| Problem statement |
Convert the data below into a Markdown table with the columns Row and Line, numbering each line and skipping blank lines. Leave the pictures out of the table.

↓↓↓

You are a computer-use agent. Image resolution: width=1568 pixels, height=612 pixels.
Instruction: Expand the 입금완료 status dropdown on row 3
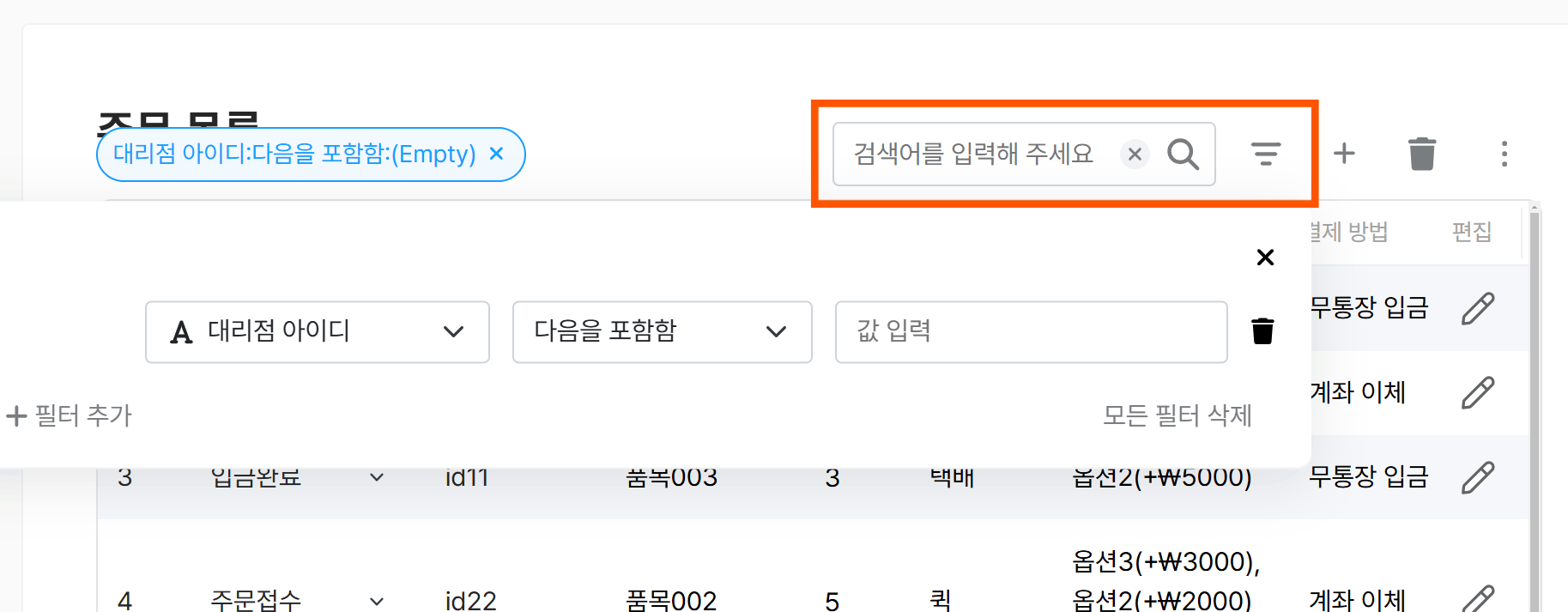(375, 477)
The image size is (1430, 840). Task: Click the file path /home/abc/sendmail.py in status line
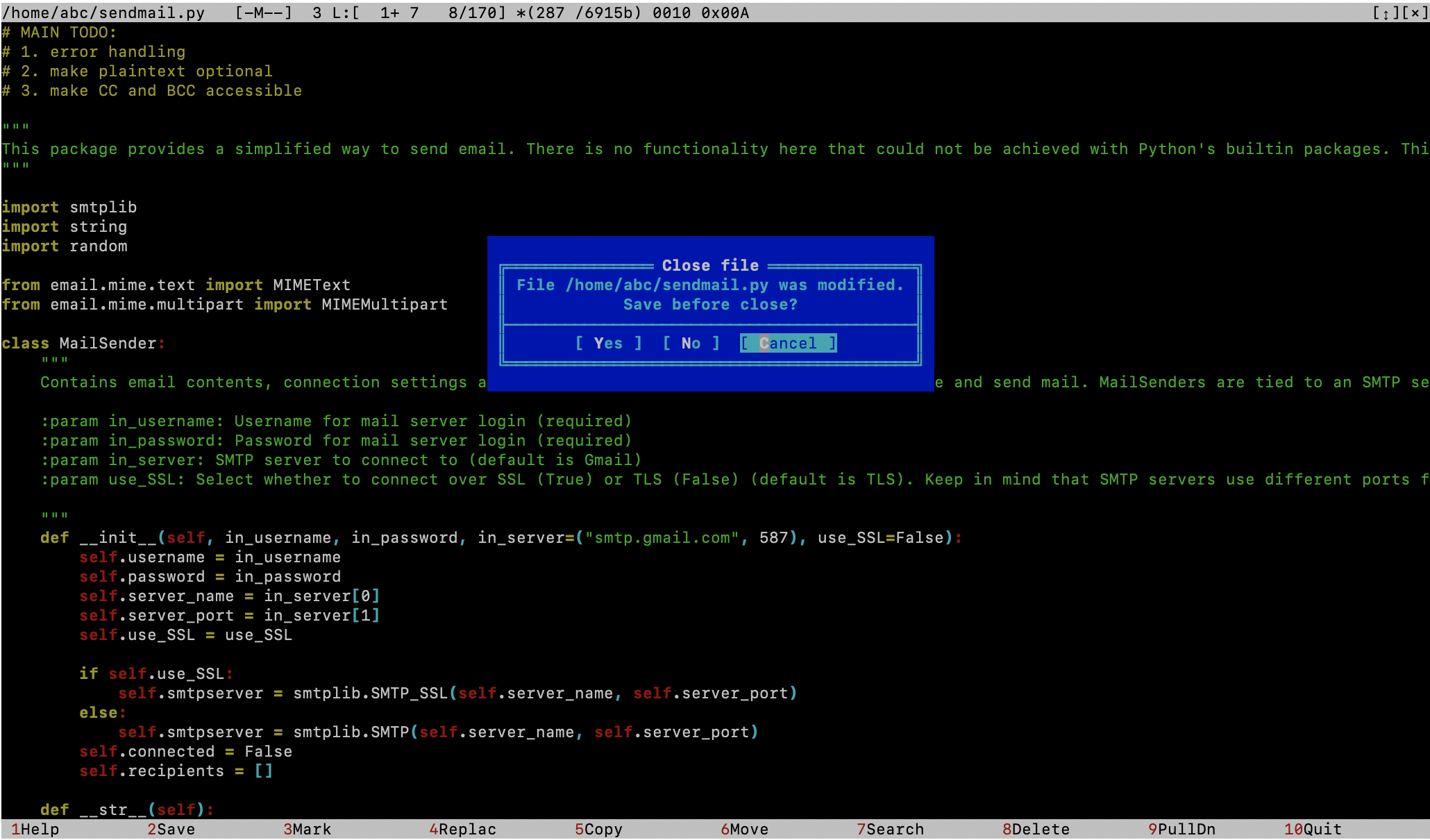coord(104,12)
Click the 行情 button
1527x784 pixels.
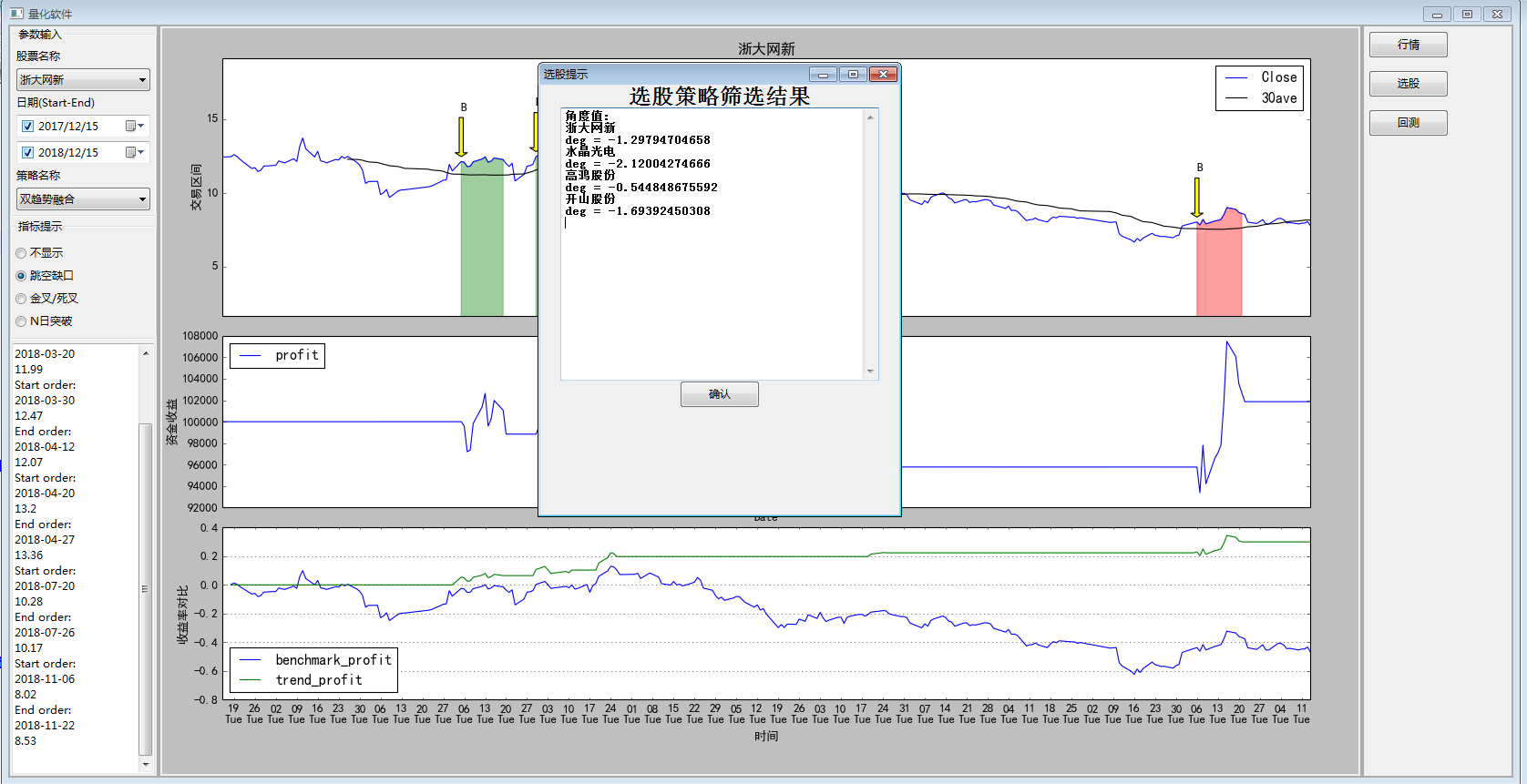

↑↑↑

| Expected answer |
| Row | Line |
|---|---|
| 1 | You are a computer-use agent. Image resolution: width=1568 pixels, height=612 pixels. |
| 2 | Instruction: Expand the 입금완료 status dropdown on row 3 |
| 3 | (375, 477) |
| 4 | The image size is (1430, 840). Task: Click the file path /home/abc/sendmail.py in status line |
| 5 | coord(104,12) |
| 6 | Click the 行情 button |
| 7 | 1527x784 pixels. |